- **PROBLEM**: Find the line with "This screenshot has height=1397, width=2576." in the records below. Copy it and every line after it, up to and including the line with "Open the My".

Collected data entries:

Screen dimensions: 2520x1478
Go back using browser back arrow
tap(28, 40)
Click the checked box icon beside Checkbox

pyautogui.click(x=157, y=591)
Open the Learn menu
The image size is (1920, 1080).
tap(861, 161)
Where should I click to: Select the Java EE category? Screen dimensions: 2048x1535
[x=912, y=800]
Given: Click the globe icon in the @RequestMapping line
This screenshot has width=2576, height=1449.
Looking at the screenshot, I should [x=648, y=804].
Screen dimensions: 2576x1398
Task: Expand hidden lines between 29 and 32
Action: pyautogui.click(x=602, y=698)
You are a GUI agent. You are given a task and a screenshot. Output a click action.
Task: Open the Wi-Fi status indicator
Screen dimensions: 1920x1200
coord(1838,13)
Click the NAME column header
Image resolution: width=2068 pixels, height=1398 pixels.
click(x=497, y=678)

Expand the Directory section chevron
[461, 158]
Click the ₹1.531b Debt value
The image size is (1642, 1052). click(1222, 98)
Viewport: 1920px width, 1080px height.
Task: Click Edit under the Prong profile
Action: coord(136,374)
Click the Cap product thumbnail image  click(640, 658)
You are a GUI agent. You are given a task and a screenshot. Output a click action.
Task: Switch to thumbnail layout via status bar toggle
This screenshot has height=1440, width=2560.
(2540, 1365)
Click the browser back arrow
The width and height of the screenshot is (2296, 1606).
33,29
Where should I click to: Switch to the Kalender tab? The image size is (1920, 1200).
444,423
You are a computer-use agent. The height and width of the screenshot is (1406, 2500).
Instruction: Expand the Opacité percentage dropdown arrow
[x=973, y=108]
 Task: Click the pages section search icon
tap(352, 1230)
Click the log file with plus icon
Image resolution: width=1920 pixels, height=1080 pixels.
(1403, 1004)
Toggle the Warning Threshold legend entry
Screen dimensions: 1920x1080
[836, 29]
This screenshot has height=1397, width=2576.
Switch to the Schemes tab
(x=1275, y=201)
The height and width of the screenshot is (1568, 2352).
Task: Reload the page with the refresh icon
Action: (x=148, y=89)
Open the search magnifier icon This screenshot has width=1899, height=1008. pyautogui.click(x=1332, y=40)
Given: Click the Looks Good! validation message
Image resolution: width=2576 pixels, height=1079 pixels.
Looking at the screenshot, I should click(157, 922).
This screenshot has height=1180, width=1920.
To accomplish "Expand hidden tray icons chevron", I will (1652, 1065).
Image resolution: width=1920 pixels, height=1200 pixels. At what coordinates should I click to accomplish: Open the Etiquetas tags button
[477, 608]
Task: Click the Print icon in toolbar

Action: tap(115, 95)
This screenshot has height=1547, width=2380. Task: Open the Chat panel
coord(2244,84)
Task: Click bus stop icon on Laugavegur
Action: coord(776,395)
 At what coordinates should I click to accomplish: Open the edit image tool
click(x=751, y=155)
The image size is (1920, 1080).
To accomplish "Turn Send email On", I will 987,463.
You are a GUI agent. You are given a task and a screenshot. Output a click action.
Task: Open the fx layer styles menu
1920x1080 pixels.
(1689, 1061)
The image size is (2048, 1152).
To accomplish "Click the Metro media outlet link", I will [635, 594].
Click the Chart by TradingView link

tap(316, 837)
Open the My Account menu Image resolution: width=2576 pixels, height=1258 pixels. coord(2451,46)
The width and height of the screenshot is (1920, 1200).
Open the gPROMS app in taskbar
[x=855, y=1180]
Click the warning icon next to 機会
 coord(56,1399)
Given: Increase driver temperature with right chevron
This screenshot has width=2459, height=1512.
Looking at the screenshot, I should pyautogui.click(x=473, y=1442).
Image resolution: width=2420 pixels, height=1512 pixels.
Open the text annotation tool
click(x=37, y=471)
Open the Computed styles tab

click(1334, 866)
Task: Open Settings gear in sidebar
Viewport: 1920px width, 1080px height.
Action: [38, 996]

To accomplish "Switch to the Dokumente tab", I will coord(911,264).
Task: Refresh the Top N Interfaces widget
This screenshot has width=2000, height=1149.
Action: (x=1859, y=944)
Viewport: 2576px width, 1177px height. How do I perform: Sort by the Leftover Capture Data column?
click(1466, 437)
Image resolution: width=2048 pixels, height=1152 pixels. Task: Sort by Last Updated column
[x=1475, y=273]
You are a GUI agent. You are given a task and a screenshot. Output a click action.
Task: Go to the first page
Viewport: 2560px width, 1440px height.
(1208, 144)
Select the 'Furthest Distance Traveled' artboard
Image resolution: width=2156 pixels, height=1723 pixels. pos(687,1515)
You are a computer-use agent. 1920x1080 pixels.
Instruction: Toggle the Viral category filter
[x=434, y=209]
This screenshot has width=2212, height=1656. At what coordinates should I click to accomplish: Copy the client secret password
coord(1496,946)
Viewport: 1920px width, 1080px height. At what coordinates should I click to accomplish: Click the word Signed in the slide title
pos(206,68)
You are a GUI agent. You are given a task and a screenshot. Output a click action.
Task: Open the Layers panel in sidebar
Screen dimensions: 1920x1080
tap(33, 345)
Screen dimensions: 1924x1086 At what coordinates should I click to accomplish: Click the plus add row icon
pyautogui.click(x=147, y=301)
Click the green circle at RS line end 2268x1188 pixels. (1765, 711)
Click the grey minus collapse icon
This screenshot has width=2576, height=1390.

- **EXPECTED ANSWER**:
This screenshot has height=1397, width=2576.
Switch to the Schemes tab
(x=1275, y=201)
The height and width of the screenshot is (1568, 2352).
Task: Reload the page with the refresh icon
Action: (x=148, y=89)
Open the search magnifier icon This screenshot has width=1899, height=1008. pyautogui.click(x=1332, y=40)
Given: Click the Looks Good! validation message
Image resolution: width=2576 pixels, height=1079 pixels.
Looking at the screenshot, I should click(157, 922).
This screenshot has height=1180, width=1920.
To accomplish "Expand hidden tray icons chevron", I will (1652, 1065).
Image resolution: width=1920 pixels, height=1200 pixels. At what coordinates should I click to accomplish: Open the Etiquetas tags button
[477, 608]
Task: Click the Print icon in toolbar

Action: tap(115, 95)
This screenshot has height=1547, width=2380. Task: Open the Chat panel
coord(2244,84)
Task: Click bus stop icon on Laugavegur
Action: coord(776,395)
 At what coordinates should I click to accomplish: Open the edit image tool
click(x=751, y=155)
The image size is (1920, 1080).
To accomplish "Turn Send email On", I will 987,463.
You are a GUI agent. You are given a task and a screenshot. Output a click action.
Task: Open the fx layer styles menu
1920x1080 pixels.
(1689, 1061)
The image size is (2048, 1152).
To accomplish "Click the Metro media outlet link", I will [635, 594].
Click the Chart by TradingView link

tap(316, 837)
Open the My Account menu Image resolution: width=2576 pixels, height=1258 pixels. coord(2451,46)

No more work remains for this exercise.